Introduction to the Terminology of Use Force and Self-Defence


The crisis in the Middle-East Asia between Israel and Lebanon has become a hot issue in every newspaper, magazine, journal or in society daily conversation. A lot of article addressing that Israel should be responsible for their action that caused huge damage in the cities of Lebanon. Even some practitioner had given opinion that Israel shall be dragged into International Court because they not obey the International Convention and International Law. But, in their opinions there still occurs of contrary and debatable opinion whether Israel shall be punishing for their armed attack in International Criminal Justice (ICJ) or International Criminal Court (ICC).

For this argumentation, we shall refer to United Nation Charter that lays down the regulation for the state to use a force [Art. 2(4)] to maintain international peace and security or using self-defence [Art. 51] to protect their people sovereignty.

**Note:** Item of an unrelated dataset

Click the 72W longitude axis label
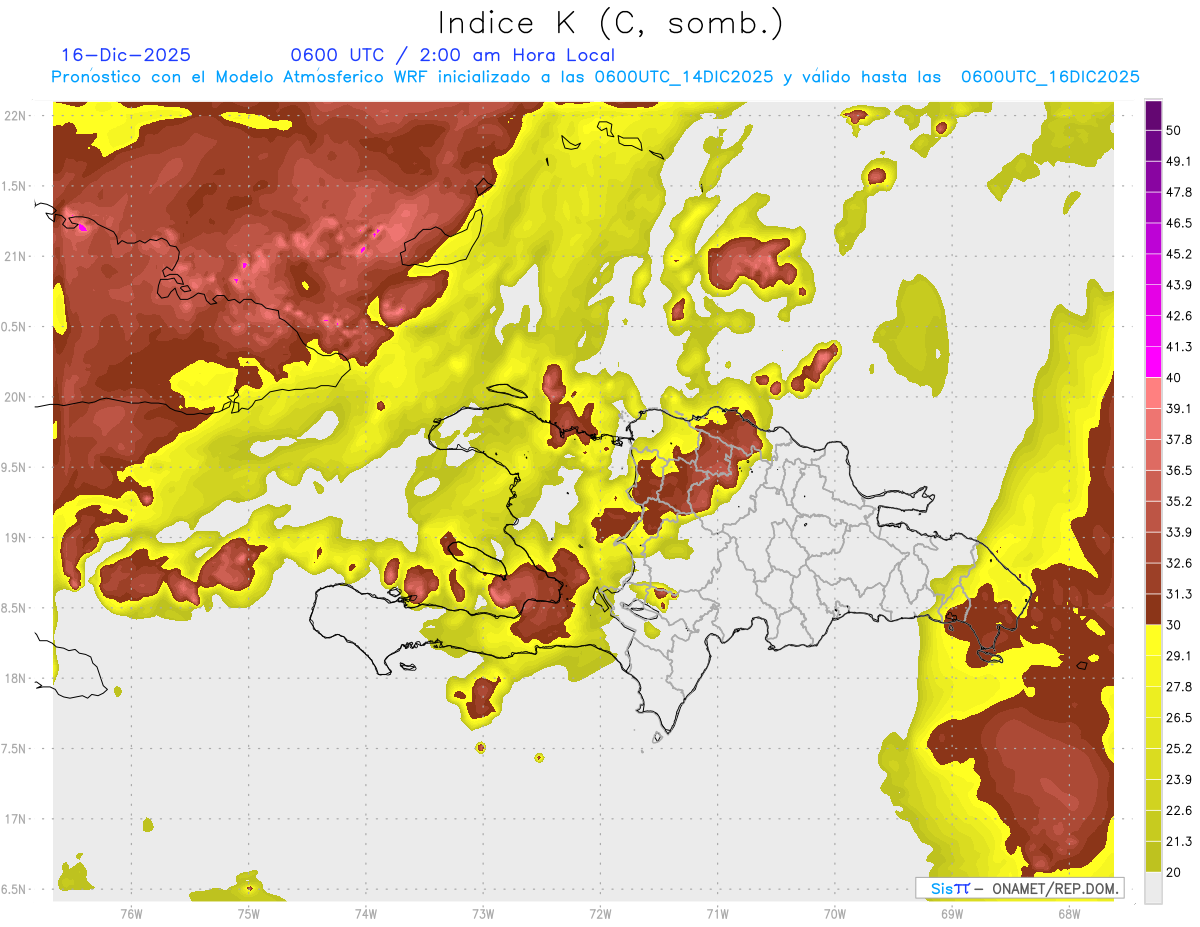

After read these several articles above, I’m sure you will make a good hypothesis and conclusion for that debatable opinions. I hope it will make a clearly explanation whether Israel, if only they proved to used an illegal action, should be dragged into ICJ or ICC.




Article 1

The purposes of the United Nations are:

  1. To maintain international peace and security, and to that end: to take effective collective measures for the prevention and removal of threat to the peace, and for the suppression of acts of aggression or other breaches of the peace, and to bring about by peaceful means, and in conformity with the principles of justice and international law, adjustment or settlement of international disputes or situations which might lead to a breach of the peace;
  2. To develop friendly relations among nations based on respect for the principle of equal rights and self-determination of peoples, and so take other appropriate measures to strengthen universal peace;
  3. To achieve international cooperation in solving international problems of an economic, social, cultural, or humanitarian character, and in promoting and encouraging respect for human rights and for fundamental freedoms for all without distinction as to race, sex, language, or religion; and
  4. To be a center for harmonizing the actions of nations in the attainment of these common ends.

Article 2

The Organization and its Members, in pursuit of the Purpose stated in Article 1, shall act in accordance with the following Principles:

  1. The Organization is based on the principle of the sovereign equality of its Members.
    All Members, in order to ensure to all of them the rights and benefits resulting from membership, shall fulfill in good faith the obligations assumed by them in accordance with the pursuit with the present Charter.
  2. All Members shall settle their international disputes by peaceful means in such a manner that international peace and security, and justice, are not endangered.
  3. All Members shall refrain in their international relations from the threat or use force against the territorial integrity or political independent of any state or any other manner consistent with the Purposes of the United Nations.
  4. All Members shall give the United Nations every assistance in any action it takes in accordance with the present Charter, and shall refrain from giving assistance to any state against which the United Nations is taking preventive or enforcement action.
  5. The Organization shall ensure that states which are not Members of the United Nations act in accordance with these Principles so far as may be necessary for the maintenance of international peace and security.
  6. Nothing contain in the present Charter shall authorized the United Nations to intervene in matters which are essentially within the domestic jurisdiction of any state or shall require the Members to submit such matters to settlement under the present Charter; but this principle shall not prejudice the application of enforcement measures under Chapter VII.



Article 51

Nothing in present Charter shall impair the inherent right of individual or collective self-defence if an armed attack occurs against a Member of the United Nations, until the Security Council has taken measures necessary to maintain international peace and security, Measures taken by Members in the exercise of this right of self-defence shall be immediately reported to the Security Council and shall not in any way affect the authority and responsibility of the Security Council under the present Charter to take at any time such action as it deems necessary in order to maintain or restore international peace and security.